TASK INSTRUCTIONS
Would you return, word for word, the lines of the data below from the line with "Click the yellow warning triangle icon" through the line with "Click the large", and no others?

─── SOURCE DATA ───

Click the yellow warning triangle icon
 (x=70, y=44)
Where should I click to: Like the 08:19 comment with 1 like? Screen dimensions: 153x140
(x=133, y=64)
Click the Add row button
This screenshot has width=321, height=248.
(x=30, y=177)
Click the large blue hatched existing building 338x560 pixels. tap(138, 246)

───
─── SOURCE DATA ───

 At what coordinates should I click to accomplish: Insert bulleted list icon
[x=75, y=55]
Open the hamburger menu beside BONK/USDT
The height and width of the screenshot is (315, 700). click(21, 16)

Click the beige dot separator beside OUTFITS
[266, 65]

───

WRITTEN REPLY
Click the yellow warning triangle icon
 (x=70, y=44)
Where should I click to: Like the 08:19 comment with 1 like? Screen dimensions: 153x140
(x=133, y=64)
Click the Add row button
This screenshot has width=321, height=248.
(x=30, y=177)
Click the large blue hatched existing building 338x560 pixels. tap(138, 246)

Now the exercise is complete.